::: Source records :::
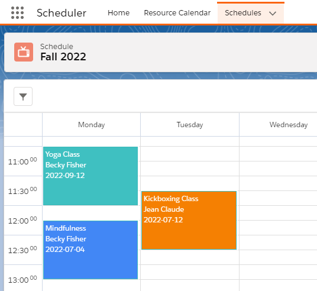317x291 pixels.
Task: Open the Resource Calendar tab
Action: click(177, 13)
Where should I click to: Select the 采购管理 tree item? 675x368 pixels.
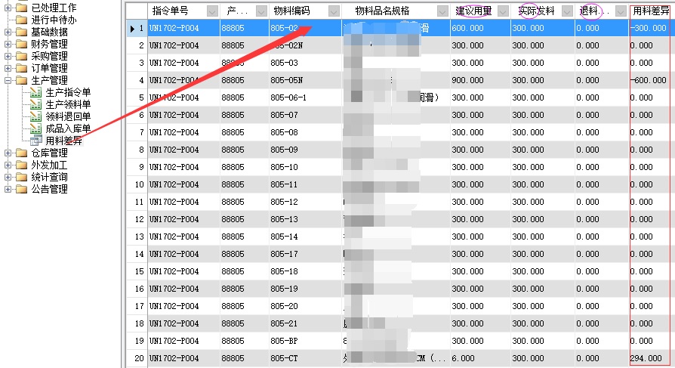point(49,56)
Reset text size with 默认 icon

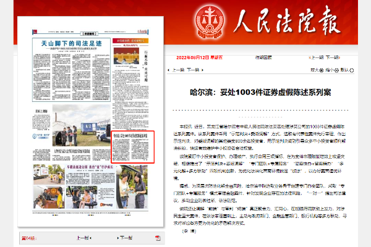pos(353,70)
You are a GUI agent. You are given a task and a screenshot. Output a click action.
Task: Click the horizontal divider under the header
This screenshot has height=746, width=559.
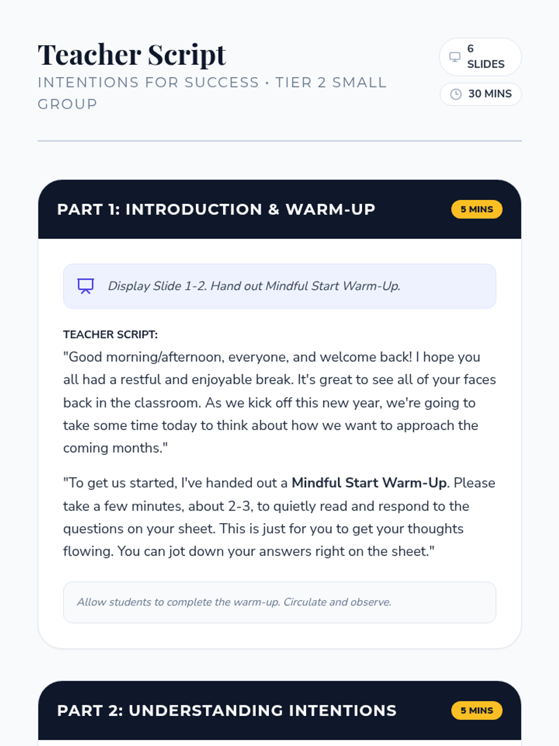point(280,141)
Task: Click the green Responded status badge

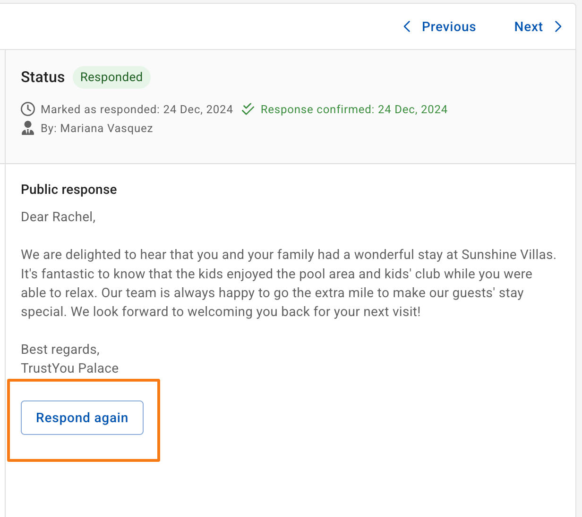Action: [111, 77]
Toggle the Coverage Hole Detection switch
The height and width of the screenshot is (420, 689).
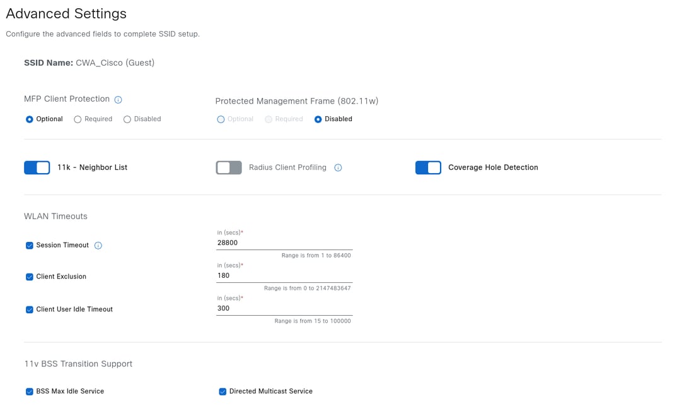(428, 167)
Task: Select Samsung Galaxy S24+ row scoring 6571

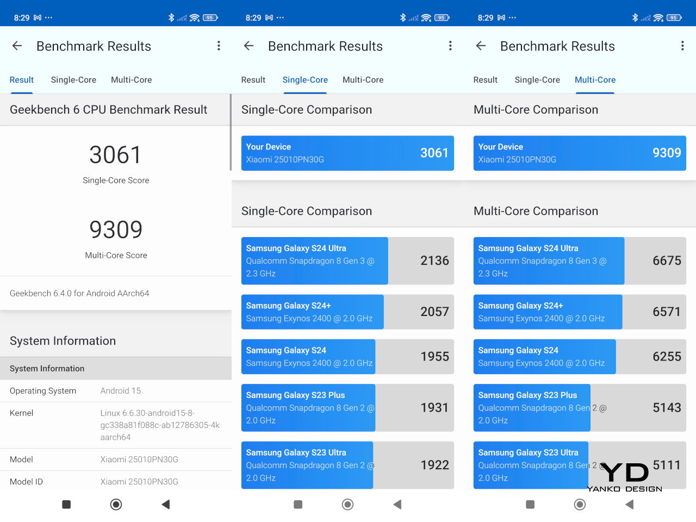Action: 580,312

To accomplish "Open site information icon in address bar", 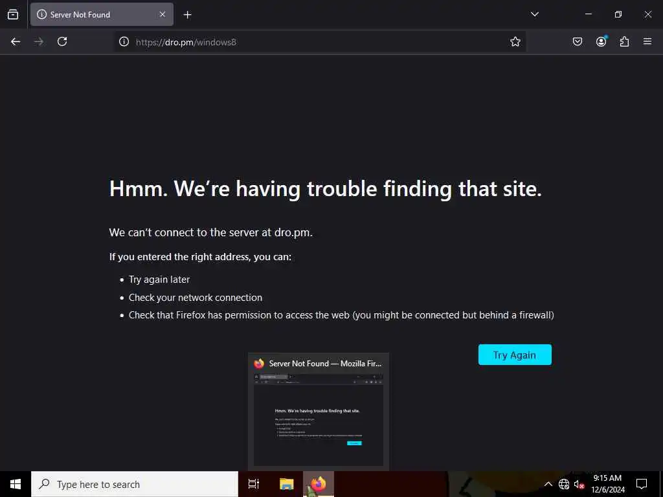I will click(x=124, y=41).
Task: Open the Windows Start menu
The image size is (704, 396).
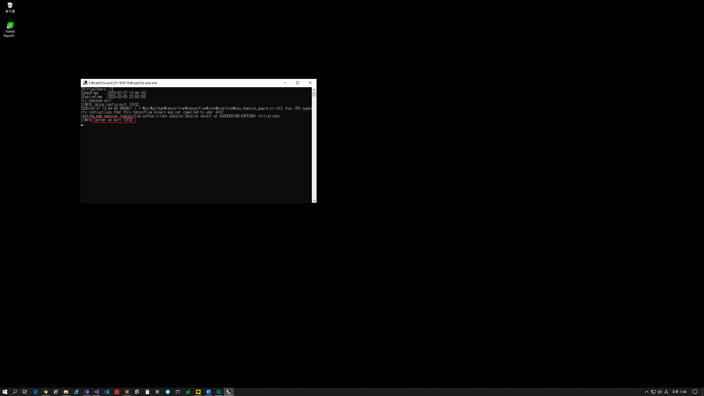Action: point(5,392)
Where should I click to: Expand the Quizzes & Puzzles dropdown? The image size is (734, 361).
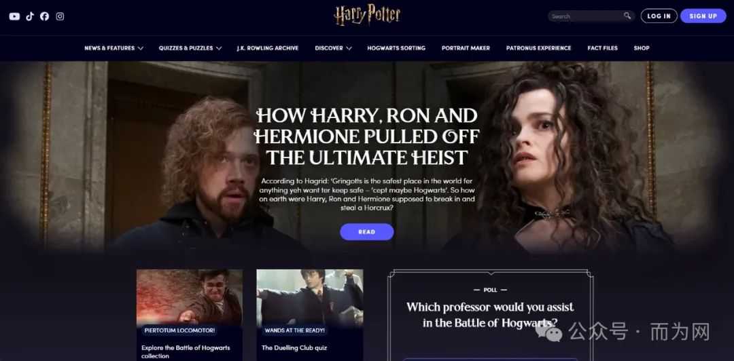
:::
▶ Directions
List the rows above from the line with "Reset text size with 默认 icon" up to and including the line with "Action: [111, 77]" as a numbered list, skipping blank lines and leaving out the pictures.

▶ Task output
1. Reset text size with 默认 icon
2. pos(353,70)
3. You are a GUI agent. You are given a task and a screenshot. Output a click action.
4. Task: Click the horizontal divider under the header
5. This screenshot has height=746, width=559.
6. point(280,141)
7. Task: Click the green Responded status badge
8. Action: [111, 77]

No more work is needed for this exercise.